* Quoted passage
::::
A recent conversation with Yang Qi about his new installation has touched me profoundly.
The installation titled ‘Church in Assisi, 2021’ is full of artistic energy and mysticism. The material is stone-heavy “stones” cast from expensive, pure paper pulp. It Intentionally expresses a historical and chronological sensation. It wins with a casual, simple form of beauty.Sentimental, melancholic, Christian and pure! Somehow poetic in an ancient architecture from Zen.
The installation has a long history behind its creation. Yang Qi has lectured at the summer art school at Koster Steinfeld for the last 23 years. One day after his teaching, he found this 11-century monastery. It seems to appear from nowhere with towers, temples and architectural styles from Medieval to Renaissance. Since then, the place has been engraved in his soul; its spirit somehow coincides with his artistic mind.
Three years ago, Yang Qi read a book about Medieval Art in Europe and discovered the story of San Francesco d’Assisi. He was deeply touched by the Saint’s kindness, determination and self-realisation. Immediately after completing the book Yang Qi made a painting.
A few months ago, they were lockdown at home in Dusseldorf; his wife Birgit brought some DVD from the library to watch; it happened one film was about San Francesco from Assisi. He told her ‘ This isn’t a simple coincidence; it is the message from God; he is telling me to be compassionate and be a good being.’ So ‘Church in Assisi’ installation was born.
::::
* Information given
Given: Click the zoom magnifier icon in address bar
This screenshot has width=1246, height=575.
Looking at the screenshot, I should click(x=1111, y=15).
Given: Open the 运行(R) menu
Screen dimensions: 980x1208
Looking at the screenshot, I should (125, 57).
::::
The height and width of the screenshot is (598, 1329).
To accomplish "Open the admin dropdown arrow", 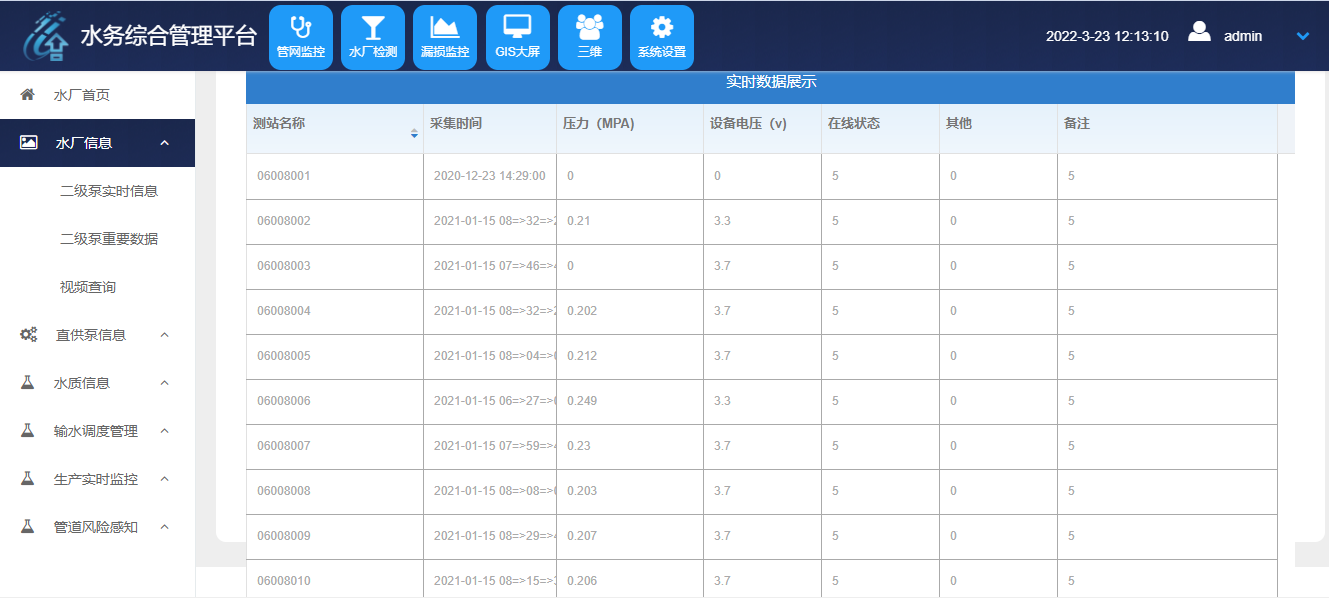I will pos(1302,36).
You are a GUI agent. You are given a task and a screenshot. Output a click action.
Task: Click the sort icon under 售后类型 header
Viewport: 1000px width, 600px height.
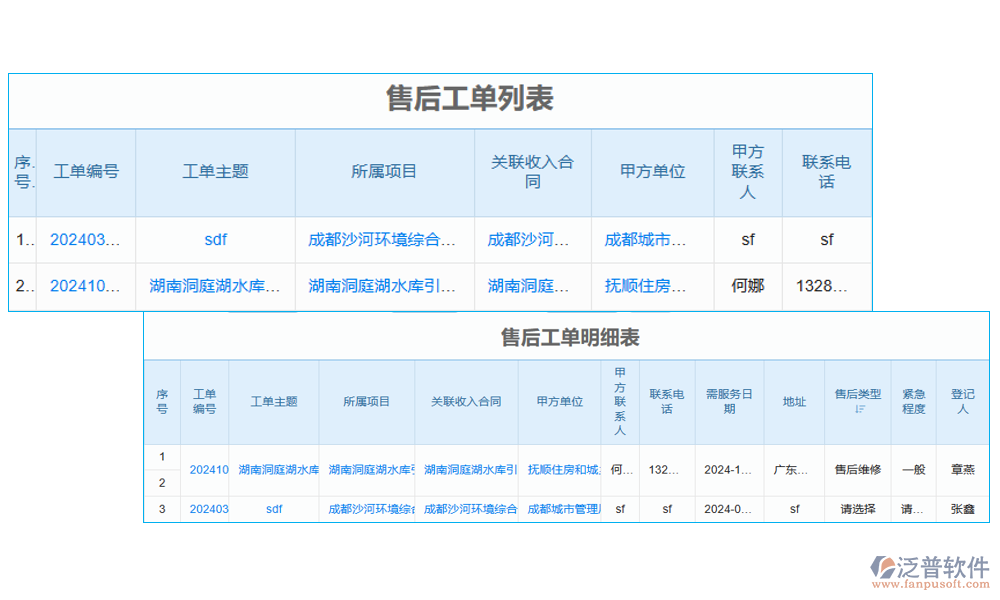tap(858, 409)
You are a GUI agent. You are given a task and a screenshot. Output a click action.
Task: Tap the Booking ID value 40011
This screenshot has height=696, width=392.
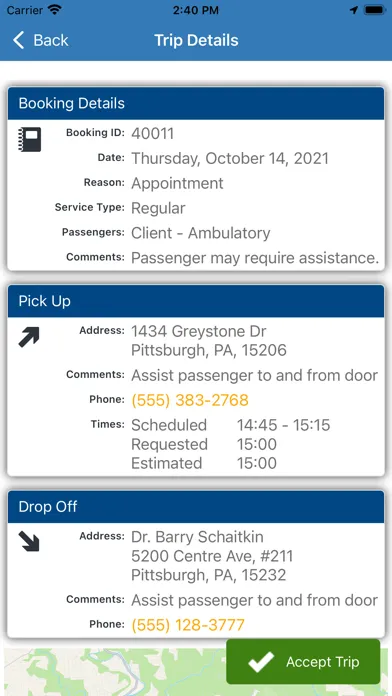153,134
::::
* Questions to answer
1/ Answer these questions about the text on Yang Qi's installation, one line each:
(a) What are the installation's "stones" cast from?
(b) For how many years has Yang Qi lectured at the summer art school at Koster Steinfeld?
(c) What did Yang Qi's wife Birgit bring from the library?
2/ According to the text on Yang Qi's installation, which qualities of the Saint deeply touched Yang Qi? List them all.

* Answers
1/
(a) Expensive, pure paper pulp.
(b) 23 years.
(c) Some DVDs.

2/
- Kindness
- Determination
- Self-realisation